The podophyllotoxin derivative etoposide, extensively used in anticancer therapy, is highly protein-bound (95%) in plasma. It is a chiral drug and only the trans-isomer is pharmacologically active. Isomerisation to the inactive cis-lactone occurs in plasma. The cis-lactone is often present in ultrafiltrates of plasma from patients treated with etoposide, therefore it is important to separate the isomers when free etoposide concentrations are assayed. There is reason to believe that free and cellular concentrations are more important for the effect of etoposide therapy than total plasma concentrations.
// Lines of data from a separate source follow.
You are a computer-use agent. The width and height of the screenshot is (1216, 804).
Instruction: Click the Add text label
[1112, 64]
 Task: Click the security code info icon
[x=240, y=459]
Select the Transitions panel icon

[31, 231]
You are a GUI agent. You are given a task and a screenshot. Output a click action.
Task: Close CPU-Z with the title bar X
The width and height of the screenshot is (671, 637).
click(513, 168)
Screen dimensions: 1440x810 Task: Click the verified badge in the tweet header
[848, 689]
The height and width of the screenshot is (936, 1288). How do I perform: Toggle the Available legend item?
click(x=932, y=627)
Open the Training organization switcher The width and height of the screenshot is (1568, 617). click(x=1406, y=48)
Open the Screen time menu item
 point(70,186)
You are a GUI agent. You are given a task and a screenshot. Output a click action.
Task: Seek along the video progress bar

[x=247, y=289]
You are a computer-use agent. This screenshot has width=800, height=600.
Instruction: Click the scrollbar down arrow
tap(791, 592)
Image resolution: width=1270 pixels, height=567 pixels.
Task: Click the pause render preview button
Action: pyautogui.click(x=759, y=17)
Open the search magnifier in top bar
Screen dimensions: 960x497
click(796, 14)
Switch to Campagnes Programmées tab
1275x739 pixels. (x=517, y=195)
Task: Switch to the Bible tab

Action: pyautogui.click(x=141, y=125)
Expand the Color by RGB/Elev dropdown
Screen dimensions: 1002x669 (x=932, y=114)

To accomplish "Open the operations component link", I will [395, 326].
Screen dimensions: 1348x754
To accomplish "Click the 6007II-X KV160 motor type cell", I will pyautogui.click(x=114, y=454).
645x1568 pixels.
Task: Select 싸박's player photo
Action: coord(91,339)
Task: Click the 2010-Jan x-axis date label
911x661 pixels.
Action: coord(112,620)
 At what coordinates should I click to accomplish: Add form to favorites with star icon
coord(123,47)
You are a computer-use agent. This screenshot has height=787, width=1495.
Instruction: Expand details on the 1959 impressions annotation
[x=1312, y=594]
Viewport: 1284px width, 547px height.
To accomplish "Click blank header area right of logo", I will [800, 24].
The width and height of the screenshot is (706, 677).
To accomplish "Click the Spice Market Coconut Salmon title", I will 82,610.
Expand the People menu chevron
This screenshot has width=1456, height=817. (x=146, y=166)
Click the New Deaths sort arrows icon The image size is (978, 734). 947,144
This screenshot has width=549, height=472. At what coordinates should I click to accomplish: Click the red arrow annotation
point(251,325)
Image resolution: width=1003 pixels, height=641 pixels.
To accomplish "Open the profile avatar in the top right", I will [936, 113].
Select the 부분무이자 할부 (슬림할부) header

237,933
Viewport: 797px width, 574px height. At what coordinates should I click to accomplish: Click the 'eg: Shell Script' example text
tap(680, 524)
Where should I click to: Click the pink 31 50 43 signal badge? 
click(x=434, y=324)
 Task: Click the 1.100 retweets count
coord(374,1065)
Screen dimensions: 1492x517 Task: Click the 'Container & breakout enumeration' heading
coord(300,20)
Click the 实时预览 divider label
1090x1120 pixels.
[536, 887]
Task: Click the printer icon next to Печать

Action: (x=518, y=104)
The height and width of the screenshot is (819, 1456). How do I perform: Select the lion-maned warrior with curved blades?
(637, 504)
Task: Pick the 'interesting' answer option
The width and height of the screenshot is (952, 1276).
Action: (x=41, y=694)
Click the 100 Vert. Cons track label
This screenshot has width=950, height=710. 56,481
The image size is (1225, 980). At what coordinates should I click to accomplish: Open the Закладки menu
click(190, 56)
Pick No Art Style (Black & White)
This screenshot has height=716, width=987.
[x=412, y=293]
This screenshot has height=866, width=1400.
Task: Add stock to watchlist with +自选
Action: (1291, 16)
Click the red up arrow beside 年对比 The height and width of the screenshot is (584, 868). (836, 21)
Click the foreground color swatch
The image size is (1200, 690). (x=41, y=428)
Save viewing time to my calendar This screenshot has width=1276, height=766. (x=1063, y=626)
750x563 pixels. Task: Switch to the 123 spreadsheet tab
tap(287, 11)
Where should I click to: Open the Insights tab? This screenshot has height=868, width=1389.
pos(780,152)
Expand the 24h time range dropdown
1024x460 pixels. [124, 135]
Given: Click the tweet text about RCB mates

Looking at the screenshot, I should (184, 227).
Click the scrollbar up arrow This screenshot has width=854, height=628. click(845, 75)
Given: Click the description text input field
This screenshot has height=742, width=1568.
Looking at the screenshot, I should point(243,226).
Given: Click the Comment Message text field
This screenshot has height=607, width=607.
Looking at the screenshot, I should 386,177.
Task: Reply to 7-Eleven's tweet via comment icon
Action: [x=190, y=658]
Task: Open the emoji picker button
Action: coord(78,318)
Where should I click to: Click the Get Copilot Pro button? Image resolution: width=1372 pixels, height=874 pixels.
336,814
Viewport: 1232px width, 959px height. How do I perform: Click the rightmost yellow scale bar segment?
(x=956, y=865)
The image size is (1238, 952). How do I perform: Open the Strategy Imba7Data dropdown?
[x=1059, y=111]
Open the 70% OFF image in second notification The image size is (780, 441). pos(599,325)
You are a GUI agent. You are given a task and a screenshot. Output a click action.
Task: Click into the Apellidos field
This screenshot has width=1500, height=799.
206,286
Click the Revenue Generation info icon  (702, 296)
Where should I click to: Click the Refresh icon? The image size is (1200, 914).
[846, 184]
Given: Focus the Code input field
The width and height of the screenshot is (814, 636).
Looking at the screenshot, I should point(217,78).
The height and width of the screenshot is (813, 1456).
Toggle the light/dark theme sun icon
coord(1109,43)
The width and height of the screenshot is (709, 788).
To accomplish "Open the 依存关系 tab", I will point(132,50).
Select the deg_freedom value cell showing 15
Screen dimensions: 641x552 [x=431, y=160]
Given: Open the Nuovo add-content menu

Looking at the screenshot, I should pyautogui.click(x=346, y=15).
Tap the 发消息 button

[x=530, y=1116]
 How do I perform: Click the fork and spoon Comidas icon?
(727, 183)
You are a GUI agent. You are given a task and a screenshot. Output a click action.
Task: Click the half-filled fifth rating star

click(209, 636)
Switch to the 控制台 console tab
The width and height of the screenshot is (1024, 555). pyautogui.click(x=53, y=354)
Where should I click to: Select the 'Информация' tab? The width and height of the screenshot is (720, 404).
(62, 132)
A high-performance liquid chromatographic (HPLC) method for quantification of etoposide and its cis-isomer in plasma, total and non-protein-bound concentrations, and in leukaemic cells is described. After addition of teniposide as internal standard the drugs were extracted with chloroform. Etoposide, its cis-isomer, teniposide and endogenous substances were separated isocratically on a Spherisorb phenyl reversed-phase column. Detection was performed fluorometrically, lambda ex/em = 230/330 nm. Non-protein-bound concentrations were determined after ultrafiltration. The detection limit for etoposide was 10 ng/ml plasma, 25 ng/ml ultrafiltrate and 10 ng/50 x 10(6) cells. The sensitivity of the assay for the cis-lactone was twice as high due to higher fluorescence. The protein binding of the cis-lactone in plasma from ten healthy blood donors was 54.5 +/- 4.8% (mean +/- S.D.). Thus, the free fraction was about ten-fold higher than that of the mother compound. The assay is convenient and sensitive enough for the determination of free and cellular fractions of etoposide.